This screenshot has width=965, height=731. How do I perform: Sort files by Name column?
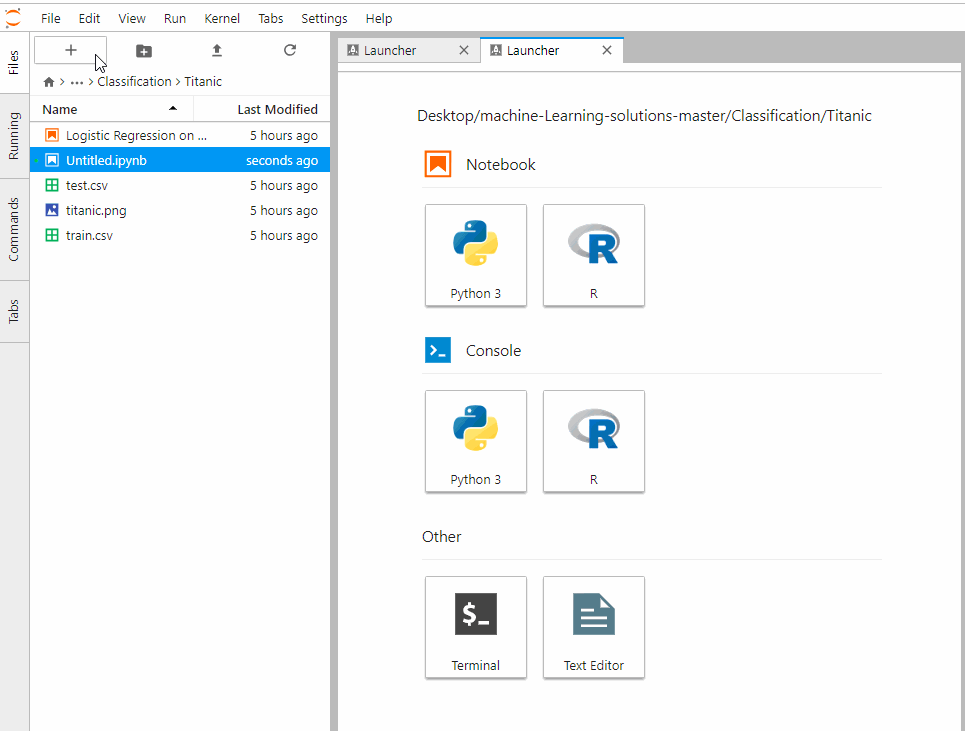60,109
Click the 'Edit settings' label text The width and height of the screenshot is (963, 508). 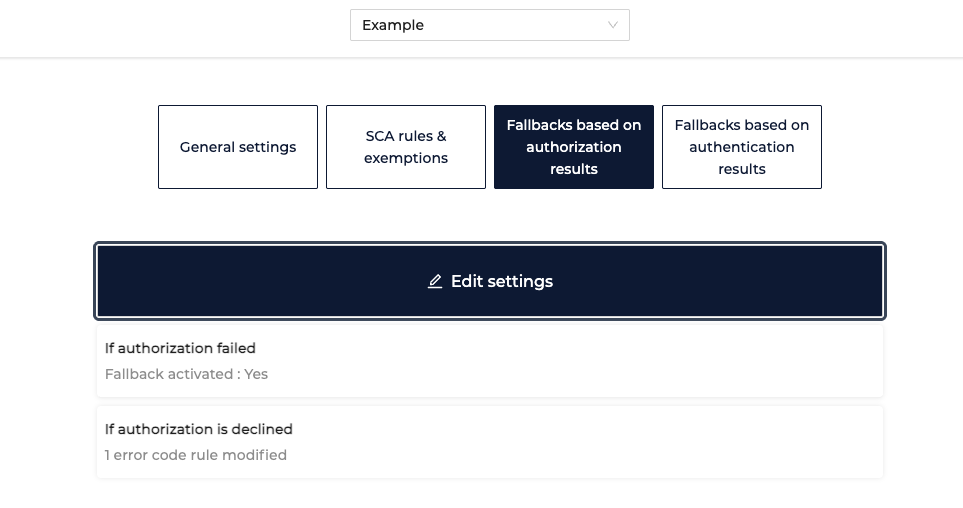(x=502, y=281)
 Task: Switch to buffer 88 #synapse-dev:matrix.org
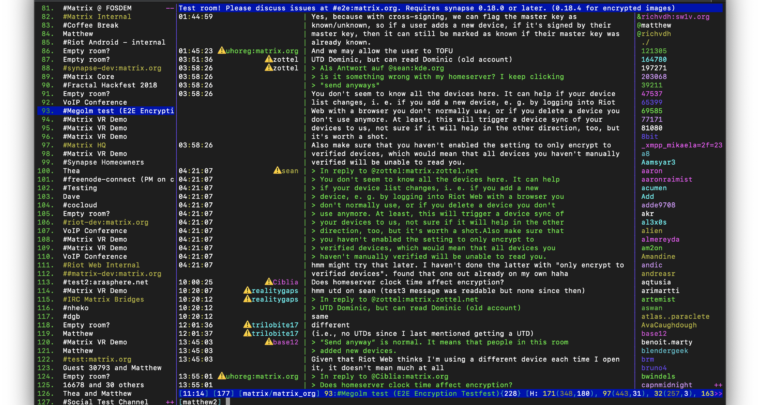[x=112, y=66]

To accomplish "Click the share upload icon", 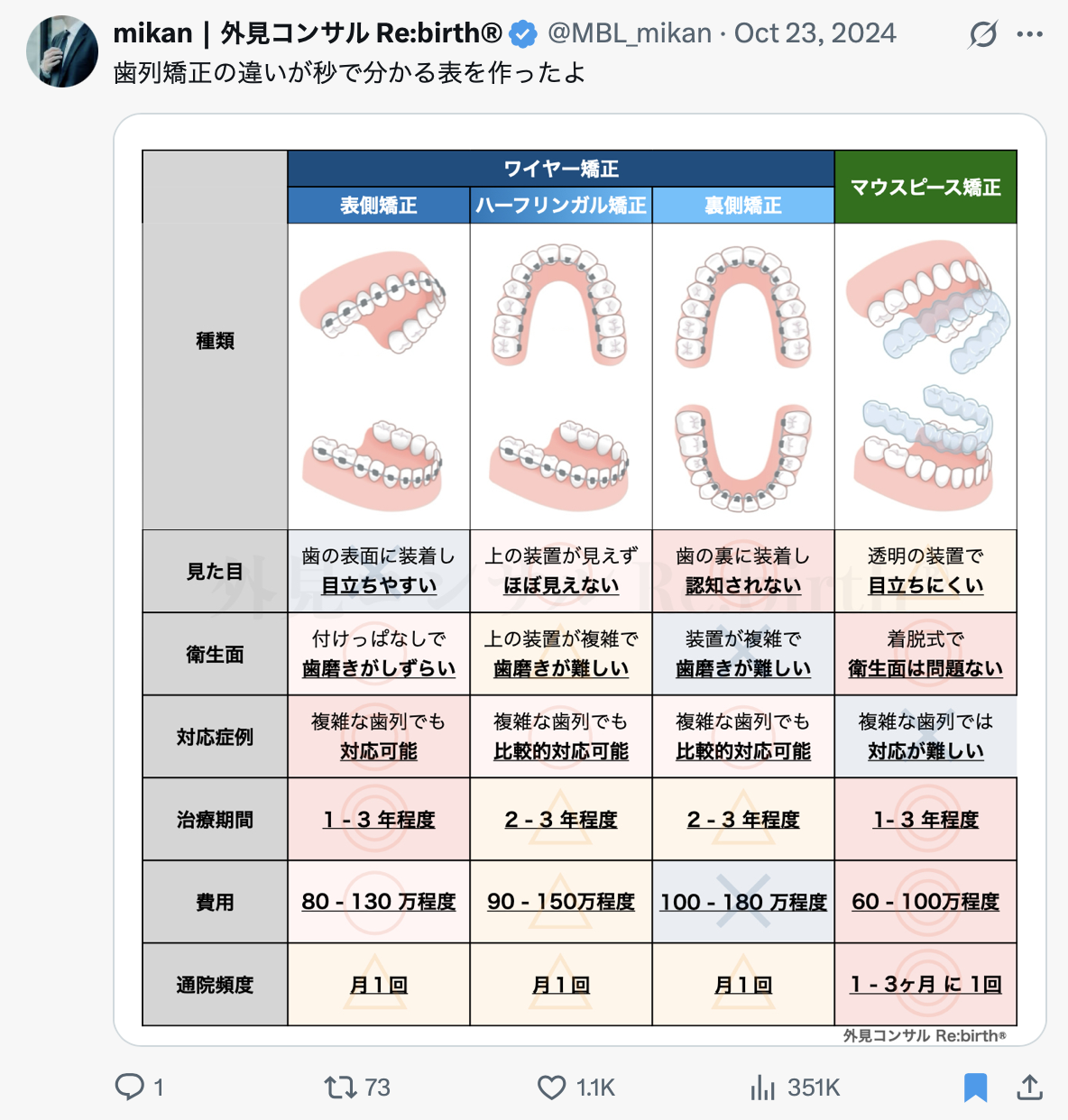I will [1029, 1088].
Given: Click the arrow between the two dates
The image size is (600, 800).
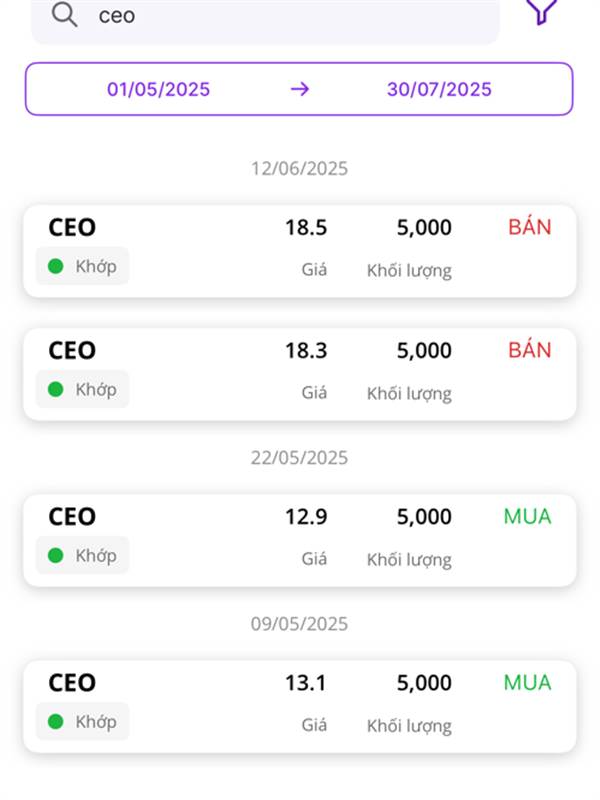Looking at the screenshot, I should (299, 89).
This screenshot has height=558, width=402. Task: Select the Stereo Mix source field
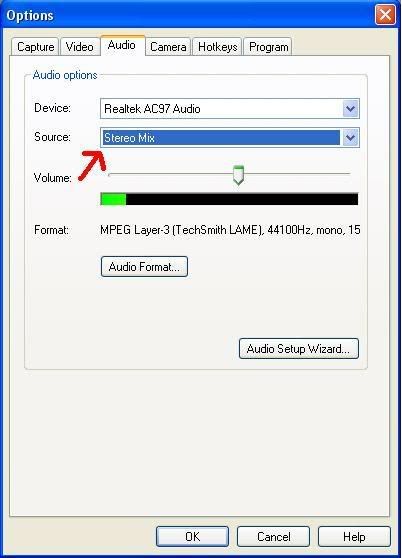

:: Task instructions ::
Write out exactly the stretch of lines that begins with the line containing "The image size is (600, 800)." and ends with the last line of the records above, leaving out the pictures.

:: Solved problem ::
The image size is (600, 800).
Looking at the screenshot, I should (299, 89).
This screenshot has height=558, width=402. Task: Select the Stereo Mix source field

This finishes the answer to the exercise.